Once a pathogen has been phagocytosed, the macrophage or dendritic cell digests the pathogen and presents a small peptide (the antigen) on its surface. The antigen is presented as part of a receptor that is located on the surface of antigen-presenting cells. This receptor is known as a Major Histocompatibility Complex (MHC) and forms an important role in stimulating the adaptive, pathogen-specific immune system.

There are two types of MHC molecules, each of which have different roles.

  • MHC Class I
    • Present peptides from intracellular pathogens
    • Bind to and stimulate T-cytotoxic cells only
  • MHC Class II
    • Present peptides from extracellular pathogens
    • Bind to and stimulate T-helper cells (CD4 cells)
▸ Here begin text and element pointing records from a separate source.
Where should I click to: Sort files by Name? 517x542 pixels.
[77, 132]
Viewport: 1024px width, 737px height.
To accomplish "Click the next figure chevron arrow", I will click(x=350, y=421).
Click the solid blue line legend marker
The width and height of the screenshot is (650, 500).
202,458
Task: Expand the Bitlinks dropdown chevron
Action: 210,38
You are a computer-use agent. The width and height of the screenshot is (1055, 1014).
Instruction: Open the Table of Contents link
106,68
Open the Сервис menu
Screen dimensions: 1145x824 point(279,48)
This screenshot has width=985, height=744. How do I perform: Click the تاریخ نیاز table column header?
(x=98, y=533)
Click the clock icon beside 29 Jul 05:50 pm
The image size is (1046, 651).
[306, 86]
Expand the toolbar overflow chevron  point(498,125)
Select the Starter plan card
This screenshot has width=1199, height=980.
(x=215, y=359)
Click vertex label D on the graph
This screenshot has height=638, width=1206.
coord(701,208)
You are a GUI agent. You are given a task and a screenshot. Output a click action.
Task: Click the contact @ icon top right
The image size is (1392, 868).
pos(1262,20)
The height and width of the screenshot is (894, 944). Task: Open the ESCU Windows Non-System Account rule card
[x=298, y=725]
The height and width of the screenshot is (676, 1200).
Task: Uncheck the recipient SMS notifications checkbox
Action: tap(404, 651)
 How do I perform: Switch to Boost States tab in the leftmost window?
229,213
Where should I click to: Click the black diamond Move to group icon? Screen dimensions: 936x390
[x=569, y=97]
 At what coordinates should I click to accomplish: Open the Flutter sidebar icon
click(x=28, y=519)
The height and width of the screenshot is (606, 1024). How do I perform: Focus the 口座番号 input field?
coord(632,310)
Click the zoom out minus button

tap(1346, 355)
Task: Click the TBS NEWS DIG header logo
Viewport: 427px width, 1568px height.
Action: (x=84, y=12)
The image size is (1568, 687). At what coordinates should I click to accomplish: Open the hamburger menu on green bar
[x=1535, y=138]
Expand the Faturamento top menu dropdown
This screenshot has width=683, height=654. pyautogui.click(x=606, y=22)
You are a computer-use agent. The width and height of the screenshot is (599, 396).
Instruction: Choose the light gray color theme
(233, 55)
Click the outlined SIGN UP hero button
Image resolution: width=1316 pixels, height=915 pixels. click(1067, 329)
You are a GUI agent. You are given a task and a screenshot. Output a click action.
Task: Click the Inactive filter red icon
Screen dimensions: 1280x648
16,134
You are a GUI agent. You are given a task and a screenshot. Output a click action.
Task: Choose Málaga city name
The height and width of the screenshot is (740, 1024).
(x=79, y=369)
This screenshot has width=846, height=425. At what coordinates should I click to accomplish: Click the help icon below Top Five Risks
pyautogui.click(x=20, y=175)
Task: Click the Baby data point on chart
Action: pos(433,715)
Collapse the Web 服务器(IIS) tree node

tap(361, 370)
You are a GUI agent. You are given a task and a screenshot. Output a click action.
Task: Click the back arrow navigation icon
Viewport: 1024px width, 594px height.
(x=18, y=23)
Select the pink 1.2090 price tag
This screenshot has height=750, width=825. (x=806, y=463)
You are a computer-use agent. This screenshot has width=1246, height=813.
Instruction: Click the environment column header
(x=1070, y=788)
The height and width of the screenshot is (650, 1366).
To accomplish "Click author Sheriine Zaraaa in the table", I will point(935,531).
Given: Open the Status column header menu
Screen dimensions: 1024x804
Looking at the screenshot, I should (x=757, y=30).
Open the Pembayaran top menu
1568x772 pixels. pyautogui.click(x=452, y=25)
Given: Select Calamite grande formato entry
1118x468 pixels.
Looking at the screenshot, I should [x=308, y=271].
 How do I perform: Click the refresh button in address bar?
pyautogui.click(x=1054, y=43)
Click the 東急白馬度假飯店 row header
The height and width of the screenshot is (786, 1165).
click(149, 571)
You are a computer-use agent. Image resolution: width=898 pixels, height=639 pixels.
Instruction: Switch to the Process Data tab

In human, MHCs are called Human Leukocyte Antigens (HLAs). HLAs corresponding to MHC Class I include HLA A, B and C. These are involved in presenting antigens from intracellular pathogens.

HLAs corresponding to MHC Class II include HLA D, which has several subtypes such as HLA DP, DQ and DR, among others. These are involved in presenting antigens from extracellular pathogens.

Further information on antigen processing and presentation can be found here.

Clinical Relevance – Septic Shock

Endotoxin is a lipopolysaccharide located on the surface of gram-negative bacteria. It binds to Toll-like receptor 4 (TLR4), which stimulates macrophages and dendritic cells. These cells release cytokines, triggering an inflammatory response. Some cytokines also act on endothelial cells to cause vasodilation, which can often be helpful in supplying immune cells and opsonins to the infected site.

However, a severe infection can trigger widespread vasodilation and hence septic shock. Untreated, the sudden drop in blood pressure results in hypoperfusion and multiorgan failure. Septic shock has a very high mortality rate.